JF: If Noel Gallagher rings me up then I love doing the work so I'll do it. I'm flattered. But I'm not looking for the work. I'm working on Rock Archive anyway, which is a big project. A database of all the photographers I know. This is my baby. Our oldest photographer who is just coming on board, Terry Spencer, is 85. He did the Beatles and stuff. And incidentally, Dylan at the Isle of White. Now that's fascinating.
He shot four rolls of film of Dylan and The Band. Life magazine used a couple of sharp ones and printed them in that issue -- small probably -- and they'd put the rest of the negs back into the envelope. So I went through them and I went absolutely wild. There are some fantastic images there. Most of us photographers used to shoot the event and print three and the rest would be chucked into a negative file. So I found out that half my colleagues have got huge archives that no one has looked at. Including my good self. I haven't looked at mine. So this is where the idea for Rock Archive came from. The archives are there. All that rock history. What the hell are we supposed to do with it? They're part of British cultural history. So I thought at least I could make some of these photographers and their work known if we all put a few pictures into Rock Archive. Then we started a Rock Archive gallery and that's taken off. So that'll help fund it a bit more. So I'm trying to remove myself again. Doing the best I can. I've got lots of personal projects.
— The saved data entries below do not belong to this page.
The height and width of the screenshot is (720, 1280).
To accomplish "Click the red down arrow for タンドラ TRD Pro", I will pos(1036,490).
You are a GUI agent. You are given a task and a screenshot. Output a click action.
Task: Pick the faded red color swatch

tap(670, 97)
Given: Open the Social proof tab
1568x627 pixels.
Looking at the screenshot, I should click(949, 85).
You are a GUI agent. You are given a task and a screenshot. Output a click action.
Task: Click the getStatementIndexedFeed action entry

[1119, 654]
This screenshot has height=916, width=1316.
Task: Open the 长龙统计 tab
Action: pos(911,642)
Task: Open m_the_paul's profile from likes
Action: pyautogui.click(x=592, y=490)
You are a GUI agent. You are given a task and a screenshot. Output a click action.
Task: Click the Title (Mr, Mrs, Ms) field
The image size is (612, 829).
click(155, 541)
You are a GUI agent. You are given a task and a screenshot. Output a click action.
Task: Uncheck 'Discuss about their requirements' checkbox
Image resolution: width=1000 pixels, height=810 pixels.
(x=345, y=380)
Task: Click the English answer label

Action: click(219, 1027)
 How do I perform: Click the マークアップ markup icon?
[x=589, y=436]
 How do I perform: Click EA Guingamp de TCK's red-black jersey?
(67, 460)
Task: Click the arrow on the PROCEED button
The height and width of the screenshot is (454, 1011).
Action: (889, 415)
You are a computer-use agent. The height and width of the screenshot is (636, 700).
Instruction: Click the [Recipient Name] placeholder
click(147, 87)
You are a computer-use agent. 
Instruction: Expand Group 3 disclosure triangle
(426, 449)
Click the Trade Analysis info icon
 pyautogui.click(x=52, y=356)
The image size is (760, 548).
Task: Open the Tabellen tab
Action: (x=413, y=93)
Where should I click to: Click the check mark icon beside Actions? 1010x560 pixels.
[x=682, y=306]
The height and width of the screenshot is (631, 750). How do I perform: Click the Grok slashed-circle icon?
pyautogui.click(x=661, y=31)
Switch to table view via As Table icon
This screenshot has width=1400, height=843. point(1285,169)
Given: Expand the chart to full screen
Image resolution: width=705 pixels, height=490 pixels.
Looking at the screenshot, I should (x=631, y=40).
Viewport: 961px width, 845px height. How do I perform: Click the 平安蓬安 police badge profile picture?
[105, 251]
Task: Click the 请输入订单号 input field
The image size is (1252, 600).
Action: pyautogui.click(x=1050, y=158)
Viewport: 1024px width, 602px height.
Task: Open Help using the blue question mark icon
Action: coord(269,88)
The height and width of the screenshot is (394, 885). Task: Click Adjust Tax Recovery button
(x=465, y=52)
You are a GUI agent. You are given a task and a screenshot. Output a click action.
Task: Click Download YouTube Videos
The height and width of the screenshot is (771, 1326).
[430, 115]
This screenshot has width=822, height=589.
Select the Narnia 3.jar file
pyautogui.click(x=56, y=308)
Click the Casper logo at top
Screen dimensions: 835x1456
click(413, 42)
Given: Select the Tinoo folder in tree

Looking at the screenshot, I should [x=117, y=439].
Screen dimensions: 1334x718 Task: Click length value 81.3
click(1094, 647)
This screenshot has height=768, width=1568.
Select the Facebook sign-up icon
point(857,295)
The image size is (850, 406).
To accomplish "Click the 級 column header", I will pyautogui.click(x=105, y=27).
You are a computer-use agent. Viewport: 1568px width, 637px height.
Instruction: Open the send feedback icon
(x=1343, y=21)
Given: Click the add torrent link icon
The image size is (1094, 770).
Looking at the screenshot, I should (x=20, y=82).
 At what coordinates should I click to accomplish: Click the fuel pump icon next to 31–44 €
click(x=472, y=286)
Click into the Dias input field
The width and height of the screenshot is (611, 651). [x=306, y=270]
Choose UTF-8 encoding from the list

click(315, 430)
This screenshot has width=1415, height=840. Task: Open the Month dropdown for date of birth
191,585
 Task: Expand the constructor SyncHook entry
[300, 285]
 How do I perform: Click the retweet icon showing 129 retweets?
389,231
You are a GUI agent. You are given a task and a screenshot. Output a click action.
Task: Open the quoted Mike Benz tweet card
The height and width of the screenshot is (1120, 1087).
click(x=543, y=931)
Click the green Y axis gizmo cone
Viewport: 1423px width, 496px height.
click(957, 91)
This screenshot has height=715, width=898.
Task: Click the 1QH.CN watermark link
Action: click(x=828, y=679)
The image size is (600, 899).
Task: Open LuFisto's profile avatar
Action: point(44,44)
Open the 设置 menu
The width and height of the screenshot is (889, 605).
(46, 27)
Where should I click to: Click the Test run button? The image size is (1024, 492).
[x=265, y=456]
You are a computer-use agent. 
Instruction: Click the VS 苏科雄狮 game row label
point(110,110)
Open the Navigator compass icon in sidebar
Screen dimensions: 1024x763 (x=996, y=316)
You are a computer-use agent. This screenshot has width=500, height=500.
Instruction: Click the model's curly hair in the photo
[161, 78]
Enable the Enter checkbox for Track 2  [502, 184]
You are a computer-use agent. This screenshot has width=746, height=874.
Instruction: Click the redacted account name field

3AM: You've something happening in May?
CP: When I did the Oasis exhibition I had to build a rig for it. It was all sponsored and it's been in storage ever since. I've just donated it to The Roundhouse. So what's happened is that we've been asked to do a Rock Archive exhibition in the crypt at The Roundhouse whilst the Royal Shakespeare Company is there (2 May - 11 May 2002). Then Rock Archive has a touring exhibition that will be in Bath Spa University for July and August, in the Assembly Rooms at the Edinburgh Festival and in Liverpool in September/October. While we're at The Roundhouse we might do another Bobquest reading because Rock's Back Pages and Dave Stewart are around and we'll be showing some of the unseen pictures of Dylan. Of course Dylan will be over at the time. We'll invite him to come maybe!
Brought up in Rhodesia (now Zimbabwe), Jill Furmanovsky moved with her parents and brother Michael, to London in 1965 in time to join in with Beatlemania. She became one of the 'Apple scruff' teenagers that hung around outside Abbey Road hoping to catch sight of the Beatles. Her first rock shot was of Paul McCartney standing outside his house with two of her school friends, taken on a Kodak Instamatic.
Following a foundation course at Harrow School of Art, Jill studied textile and graphic design at the Central School of Art and Design. After only two weeks training in photography, she had a lucky break when she was offered (and gleefully accepted) the unpaid job of official photographer at London's premier rock venue, The Rainbow Theatre in 1972.
Artists photographed in her 30 year career include many of the biggest names in rock music: Pink Floyd, Bob Marley, Eric Clapton, Blondie, The Police, Led Zeppelin, The Pretenders, Bob Dylan and Oasis. She has also made videos for Oasis and The Pretenders.
Jill's books The Moment - 25 Years of Rock Photography and Was There Then - A Photographic Journey with Oasis are seminal works in the genre. She has recently completed the third part in a trilogy of rock tales, Bobquest - three years in the shadow of Bob Dylan, which she hopes to publish in 2002.
Jill has won many awards for her music photography including The Jane Bown Observer Portrait Award for her classic Charlie Watts portrait in 1992. In 1998 she was honoured with the accolade 'Woman of the Year' for Music and Related Industries'.